Fermamente contraria Sel e il suo leader, Nichi Vendola che ha accusato i parlamentari di replicare l’atteggiamento durante la riforma Fornero: “Tutti plaudenti e ora nessuno disposto a giustificare quella riforma”. Infine ha sottolineato come “precarietà significa meno diritti e anche una economia meno intelligente perché lavoro povero non diventa fattore di sviluppo della capacità competitiva del sistema Paese”.

I nodi della riforma sembrano far storcere il naso a tanti, eppure c’è chi al contrario ne sottolinea i punti “utili” come Giuliano Cazzola, ex sindacalista e Vicepresidente della XI Commissione (Lavoro Pubblico e Privato) durante la XVI legislatura.

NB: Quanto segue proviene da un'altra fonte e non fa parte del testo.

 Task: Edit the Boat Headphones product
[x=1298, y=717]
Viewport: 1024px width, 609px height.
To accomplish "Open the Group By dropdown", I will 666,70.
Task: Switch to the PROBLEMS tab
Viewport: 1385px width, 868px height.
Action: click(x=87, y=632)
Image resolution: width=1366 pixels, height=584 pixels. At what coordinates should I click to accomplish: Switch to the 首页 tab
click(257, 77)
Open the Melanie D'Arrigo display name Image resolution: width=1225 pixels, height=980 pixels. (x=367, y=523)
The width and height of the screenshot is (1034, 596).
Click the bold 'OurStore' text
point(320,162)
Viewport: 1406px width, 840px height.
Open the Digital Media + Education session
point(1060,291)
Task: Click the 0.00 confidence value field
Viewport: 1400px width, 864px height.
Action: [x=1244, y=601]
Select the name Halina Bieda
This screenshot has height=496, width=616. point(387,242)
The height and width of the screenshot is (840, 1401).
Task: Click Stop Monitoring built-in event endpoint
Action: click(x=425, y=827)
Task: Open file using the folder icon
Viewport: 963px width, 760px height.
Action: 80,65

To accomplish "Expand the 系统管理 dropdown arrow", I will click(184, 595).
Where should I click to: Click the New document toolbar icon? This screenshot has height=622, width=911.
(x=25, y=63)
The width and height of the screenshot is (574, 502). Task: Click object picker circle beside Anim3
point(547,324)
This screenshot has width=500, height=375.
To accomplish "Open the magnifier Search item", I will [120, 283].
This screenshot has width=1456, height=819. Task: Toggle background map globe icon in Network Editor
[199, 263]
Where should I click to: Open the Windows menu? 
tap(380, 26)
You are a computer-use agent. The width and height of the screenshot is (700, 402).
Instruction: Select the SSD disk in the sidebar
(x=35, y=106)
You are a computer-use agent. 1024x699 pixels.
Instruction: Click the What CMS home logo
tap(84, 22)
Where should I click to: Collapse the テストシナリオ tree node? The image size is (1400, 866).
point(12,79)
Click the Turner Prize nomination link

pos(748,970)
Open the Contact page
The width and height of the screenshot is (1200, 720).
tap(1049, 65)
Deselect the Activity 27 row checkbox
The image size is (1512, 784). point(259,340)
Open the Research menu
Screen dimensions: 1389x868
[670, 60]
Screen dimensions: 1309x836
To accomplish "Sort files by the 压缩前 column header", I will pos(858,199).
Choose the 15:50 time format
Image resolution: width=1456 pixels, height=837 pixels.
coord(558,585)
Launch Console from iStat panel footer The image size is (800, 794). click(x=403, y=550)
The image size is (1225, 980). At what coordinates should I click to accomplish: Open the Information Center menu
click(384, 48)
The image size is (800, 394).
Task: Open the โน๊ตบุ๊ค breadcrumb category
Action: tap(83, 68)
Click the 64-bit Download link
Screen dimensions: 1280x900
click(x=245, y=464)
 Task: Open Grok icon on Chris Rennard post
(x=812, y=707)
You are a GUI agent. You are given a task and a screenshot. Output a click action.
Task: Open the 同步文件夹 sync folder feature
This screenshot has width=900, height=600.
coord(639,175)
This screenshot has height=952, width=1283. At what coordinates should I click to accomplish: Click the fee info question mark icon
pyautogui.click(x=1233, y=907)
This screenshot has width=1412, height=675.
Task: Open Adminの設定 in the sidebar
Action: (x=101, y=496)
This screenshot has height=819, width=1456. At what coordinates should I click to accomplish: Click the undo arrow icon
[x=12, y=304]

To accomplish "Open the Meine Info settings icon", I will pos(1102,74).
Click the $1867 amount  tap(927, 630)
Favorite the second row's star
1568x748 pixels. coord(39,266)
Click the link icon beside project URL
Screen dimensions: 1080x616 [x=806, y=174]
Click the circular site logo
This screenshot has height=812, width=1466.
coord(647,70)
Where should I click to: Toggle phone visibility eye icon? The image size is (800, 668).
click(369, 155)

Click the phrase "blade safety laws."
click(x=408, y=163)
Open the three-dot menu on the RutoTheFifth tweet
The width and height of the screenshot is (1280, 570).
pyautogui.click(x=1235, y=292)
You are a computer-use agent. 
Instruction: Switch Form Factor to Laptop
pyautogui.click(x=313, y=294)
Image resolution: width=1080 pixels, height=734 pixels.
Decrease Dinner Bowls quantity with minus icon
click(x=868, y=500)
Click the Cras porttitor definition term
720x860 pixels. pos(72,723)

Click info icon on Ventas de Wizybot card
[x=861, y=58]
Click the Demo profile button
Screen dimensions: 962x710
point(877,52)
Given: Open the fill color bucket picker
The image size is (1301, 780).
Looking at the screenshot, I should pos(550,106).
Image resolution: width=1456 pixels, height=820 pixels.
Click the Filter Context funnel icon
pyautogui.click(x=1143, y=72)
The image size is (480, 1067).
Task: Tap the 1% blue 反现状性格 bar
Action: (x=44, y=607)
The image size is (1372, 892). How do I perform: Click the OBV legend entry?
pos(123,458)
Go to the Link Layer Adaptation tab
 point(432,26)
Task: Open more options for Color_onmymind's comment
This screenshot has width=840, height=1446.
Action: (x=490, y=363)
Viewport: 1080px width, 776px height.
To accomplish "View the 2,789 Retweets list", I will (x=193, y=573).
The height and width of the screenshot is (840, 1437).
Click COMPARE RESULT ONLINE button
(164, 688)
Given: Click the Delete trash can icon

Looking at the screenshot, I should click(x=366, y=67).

Secondo Cazzola la riforma proposta dal governo Renzi risponde alle esigenze delle imprese e di conseguenza può essere utile anche in materia di lavoro e di lavoratori. “Il monitoraggio della legge Fornero, ad esempio, ha messo in evidenza come la liberalizzazione dei contratti fino a 12 mesi ha portato ad un alto gradimento delle imprese su questa misura, per cui liberalizzare i contratti fino a 36 mesi con 8 proroghe può solamente incentivare le imprese e di conseguenza creare più occupazione”.

Per quanto riguarda la contrarietà del sindacato su queste misure Cazzola mette in conto il protocollo d’intesa firmato dai sindacati sull’assunzione e impiego del personale durante i sei mesi dell’Expo 2015: “In quel frangente i sindacati sono stati molto furbi, sono stati i primi ad accettare i contratti a termine con il ‘poi si vedrà’”.

Sulla curiosa pretesa di un apprendistato senza apprendimento (ormai non più obbligatorio) contenuta nel Dl in discussione Cazzola evidenzia come nel caso dei contratti di apprendistato “spesso la formazione avviene già prima che l’assunto arrivi in azienda”, per quanto riguarda invece i corsi di formazione “sono alquanto obsoleti e non bisogna dimenticare che alla fine in molti casi sono alquanto inutili se la formazione vera e propria avviene in azienda”.

Infine sull’approvazione del Dl e sulla contrarietà che sta incontrando Renzi su questa riforma Cazzola sottolinea: “Dubito che con mezzo partito contro e con lo stesso Damiano sfavorevole questa riforma passi”.

In effetti il Dl sul lavoro ha incontrato più oppositori all’interno del Partito Democratico che nel Parlamento, tanto da far dire a Matteo Orfini uno dei “Giovani Turchi” che il provvedimento in materia di lavoro è da cambiare e che “se Renzi si intestardisse a volerlo lasciare com’è, beh, vorrà dire che se lo approva con Forza Italia”.